2018/09/21(金) 17:05:08 | URL | 名無し #-
血液検査の数値は医師が薬を処方する目安の一つになるとは思います。

数値を単純に原因と解釈した場合は結果的にポリファーマシーにつながる可能性が大きく、そうではなく「もしかしら結果ではないのか?」と熟考した場合は結果的にポリファーマシーを回避し糖質制限医療につながる可能性が大きいのではないかと思います。

しかし、これは医師の数値に対する解釈だけの問題ではないと思います。

例えば、患者から「コレステロールの値が高くて不安なんですが...」と激しく訴えられた場合、医師としては「患者の体調に問題はなさそうだけど、基準値をほんの少しだけどオーバーしてるし患者の目先の不安を解消するために、取り敢えずスタチンでも出しておくか。」となってしまう場合が少なからずあると思います。

本来なら、極度のコレステロール恐怖症(^_^;)と思われる患者にはコレステロールやスタチンについて十分説明するのが医師の良心?というものでしょうが、多くの外来を捌かなければならない状況だと時間的に不可能だと思います。

よって、この場合は自分の頭で考えることをせずメディア等に惑わされて「コレステロール=悪」という強迫観念に陥ってしまった患者側に問題がある思います。

で、結局は「体調が最良の健康バロメータ」 http://tagashuu.blog.fc2.com/blog-entry-397.html ということになるのだと思います。

Re: No title

2018/09/22(土) 09:52:22 | URL | たがしゅう #Kbxb6NTI
名無し さん

コメント頂き有難うございます。

> 患者から「コレステロールの値が高くて不安なんですが...」と激しく訴えられた場合、医師としては「患者の体調に問題はなさそうだけど、基準値をほんの少しだけどオーバーしてるし患者の目先の不安を解消するために、取り敢えずスタチンでも出しておくか。

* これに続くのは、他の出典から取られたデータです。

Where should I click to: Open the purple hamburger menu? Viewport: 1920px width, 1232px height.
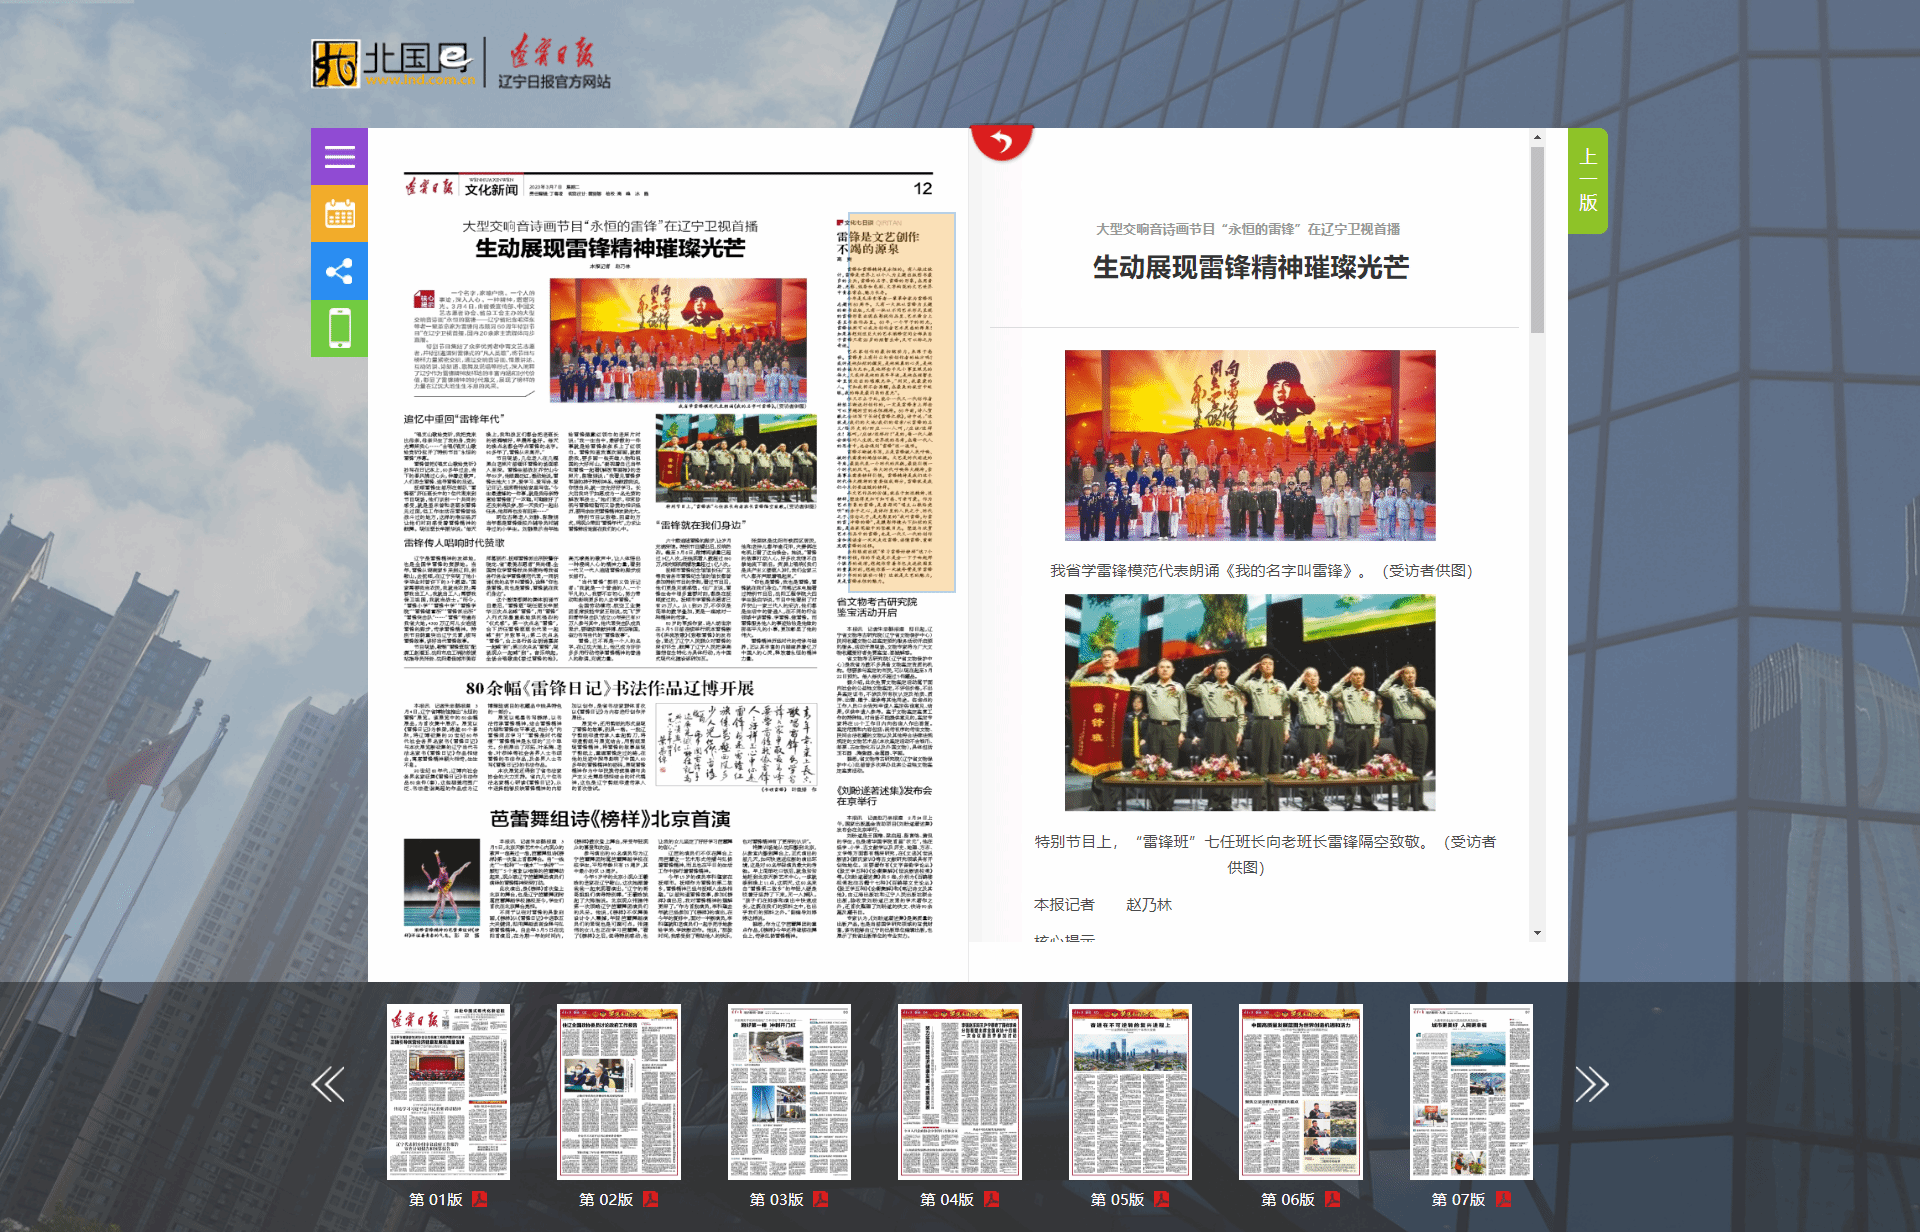tap(339, 157)
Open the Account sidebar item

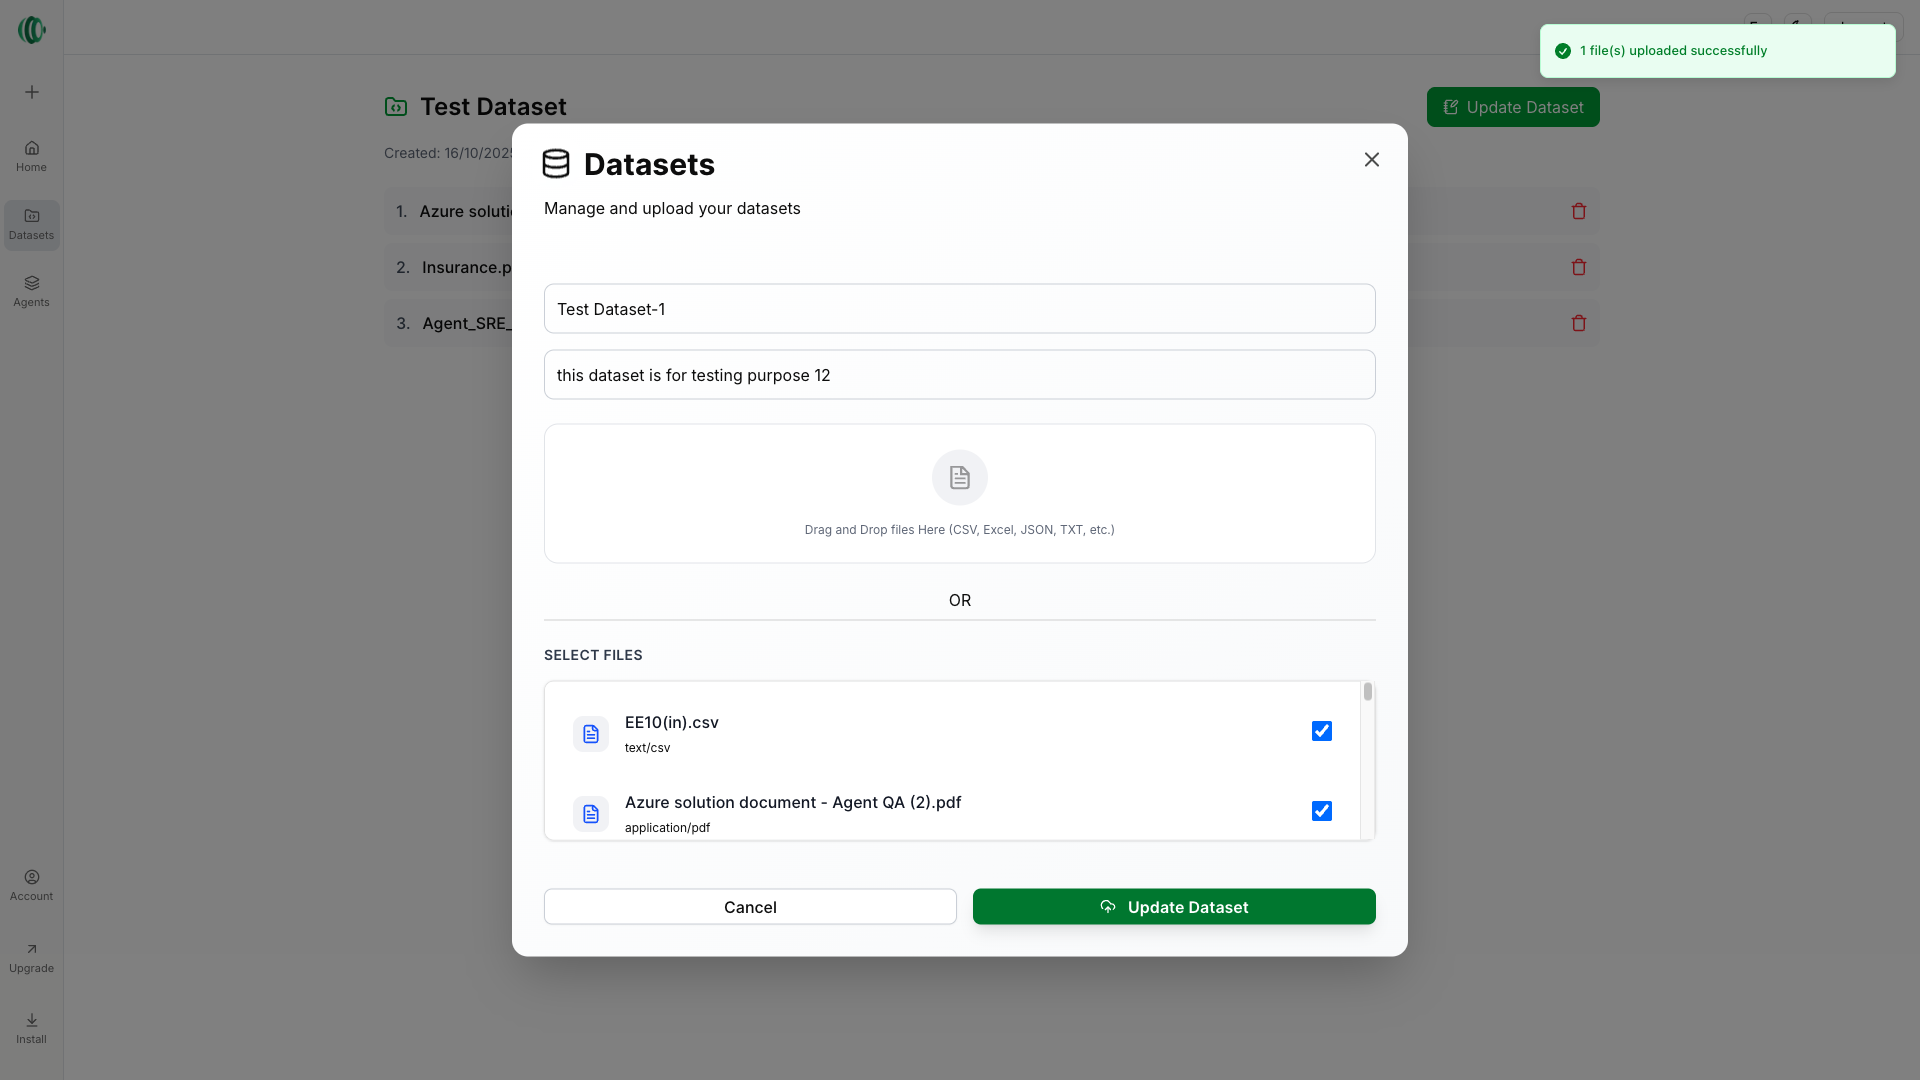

」となってしまう場合が少なからずあると思います。

御指摘の状況は医師にとっても患者にとっても、検査値に支配されている思考だと私は思います。
検査という科学技術が台頭したことにより、動物界全般で用いられていた体調という優秀なバロメータを唯一自らの手で放棄して、しかもその検査値によって高度に発達した脳機能がかえって揺さぶられて必要以上の害が身体にもたらされてしまっている状況が多くの場面で見受けられるように思います。